Regardless of whether this situation arises in pure phases, it is unavoidable at phase transfer conditions where different phases and/or their transition states coexist. Given an infinitely long simulation, the melting process goes to completion at a discrete temperature provided that the system is crystalline. However, at simulation size and time scales, melting occurs over a range of temperatures. The diffusion mechanism is different and complex during the time when the system has begun to melt, but its structure is still dependent on the initial solid phase. This effect is manifested as non-linearity in the DT dependence and it lowers the accuracy of the melting point prediction.
Despite the described non-linearity, the prediction of melting points is possible through an assumption, that melting point is the temperature at which the fitted solid phase dependence ends. The system at the end of the solid fit may be a complex transitional phase instead of a proper solid or liquid phase, but the end-point can still be mathematically determined. To increase robustness, we excluded from analysis systems with correlation coefficients below 0.7 and 0.9 for the solid and liquid phase fits, respectively. This way we avoided systems with large non-linearity and oscillations at phase transition. For choline saccharinate, a 0.7 minimum liquid phase fit was allowed, as none of its systems produced a liquid phase fit of above 0.9. Note that simulations with different partial charges or temperature rates have weaker correlations requiring lower R 2 thresholds.
Melting points were found as the intersection point of solid and liquid phase fits. The predicted melting points are presented in Table 2. The root-mean-square error of the predicted melting points is 18–24 K, depending on the choice of the experimental reference. It is seen that the experimental results can significantly vary among themselves, which is probably caused by different heating rates used in differential scanning calorimetry and more importantly the presence of impurities (incl. water), on which the data often remains unpublished. Regardless of the choice of reference value, the mean error of 2–10 K indicates a positive skew in the predicted values, for example, the prediction method tends to slightly overestimate the melting points.

3.3. Annealing Temperature Rate Effect

To be assured that the hysteresis effect does not affect our determined melting “onset” temperatures, we carried out annealing simulations with different temperature rates for those solid phases that yielded the predicted melting points. If the delayed phase transition, that we observe as non-linearity in DT dependencies, is accompanied by superheating, then the predicted melting point should strongly depend on the simulation temperature increase regime.
As can be seen in Figure 5, the annealing temperature rate indeed influences the evaluated melting point values. For most ILs, these values seem to converge, but for Choline Acesulfamate and Choline 2-Methylbutanoate the resulting dependence was unclear.
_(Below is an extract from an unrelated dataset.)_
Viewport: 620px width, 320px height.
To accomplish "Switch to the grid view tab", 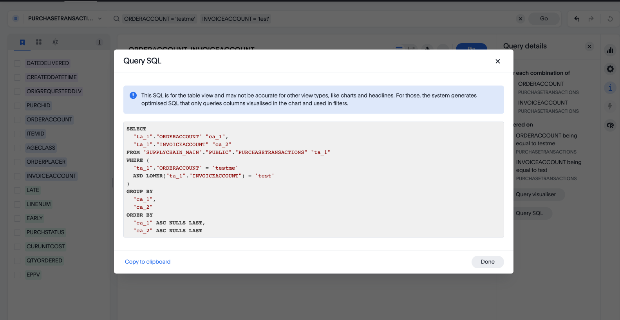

Within subgroups shown in Figure 5A–D, except for these two ILs, the order of predicted T M agrees with the experimental one. In case of superheating due to hysteresis, faster temperature rates should systematically produce higher melting point estimates which is not the case for our systems. Hence, it is possible that there is a hysteresis effect, but it does not severely affect our obtained results.
Interestingly, in most cases faster temperature rates tended to yield underestimated predictions rather overestimated predictions, while the latter would be the expected if superheating effect occurred. We can speculate that rapid heating either causes local overheating or the velocity rescaling temperature coupling algorithm misbehaves at such extreme conditions. In any case it is concluded, that the temperature rate of 10 K · ns 1 used in this work is sufficient to provide accurate results.
A linear regression line was added to Figure 5 to indicate trend in predicted melting point when the rate of melting is slowed. The most straightforward albeit expensive way to minimize the effect of hysteresis is to conduct longer simulations. Another way is to conduct simulations with different and not necessarily slower duration and extrapolate the results. We added a regression line to simulations with different time rates in Figure 5 to enable the estimation of extrapolated melting point by their intercept values at 0 K · ns 1 .
The root-mean-squared error of the extrapolated melting points prediction was 19–23 K, which is almost identical to the error of the regular predictions (18–24 K). It appears that most regression lines in Figure 5 tend to steer close to the experimental values than predictions at 10 K · ns 1 , but there is a severe outlier—choline 2-methylbutanoate. With the exclusion of choline 2-methylbutanoate the root-mean-squared error of the extrapolated predictions is 12–18 K (17–22 K for regular predictions). Individual melting points predicted from the extrapolated results are found in Table S1 in the Supplementary Materials.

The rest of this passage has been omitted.